Wednesday, December 18, 2019

I 💗 trains & trails

I love trains and trails, and enjoy both as often as possible.

My grandfather, Luther E. Brown, Sr., was an engineer for the Southern Railway 1401, a steam locomotive now on permanent display in the Smithsonian Institution in Washington, D.C. It's the largest train in the National Museum of American History.


I visited the train for the first time when I was twenty-six years old while on a cross-country trip with my oldest bestie, Dana. I had known my grandfather as a kid because he visited us in California every few years. He died when I was a freshman in high school. My grandmother didn't like to travel; therefore, on my trip around America in our Volkswagon Westfalia camper named Blue, I met my grandmother for the first time while in Virginia.


It's an understatement to say how excited I was to see the train in the museum. "I'm going to see my granddaddy's train," I told the first staff member I came across.
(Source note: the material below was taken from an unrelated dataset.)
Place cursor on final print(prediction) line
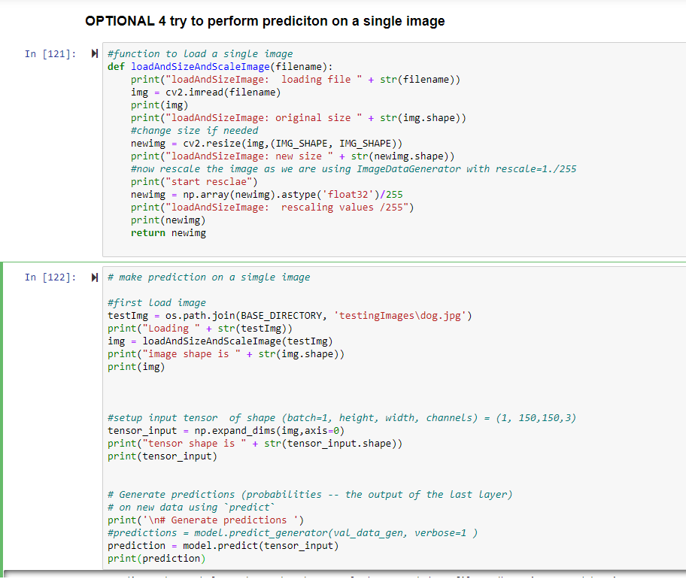 pyautogui.click(x=156, y=558)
We made our way through the museum and found the glorious 1401 in front of a long bank of windows. The train is painted dark green with gold trim, and the staff keeps her polished and clean. The wheels are almost as tall as me.

At that time, there wasn't a fence around the train or the cab, and when I saw a young man go behind the train and enter the cab, I thought, if he can do it I can too. "I'm going in," I told Dana, as I slipped behind the train and climbed the steep steps. As I grabbed the bars and pulled myself into the cab, the young man turned around, and for the first time I saw he was wearing a Smithsonian name tag. Whoops!

I spurted out my story. "This is my granddaddy's train and I am seeing it for the first time. I live in California and I'm travelling around the country and I met my grandmother, etc. etc..." I was nervous and thought I was in trouble.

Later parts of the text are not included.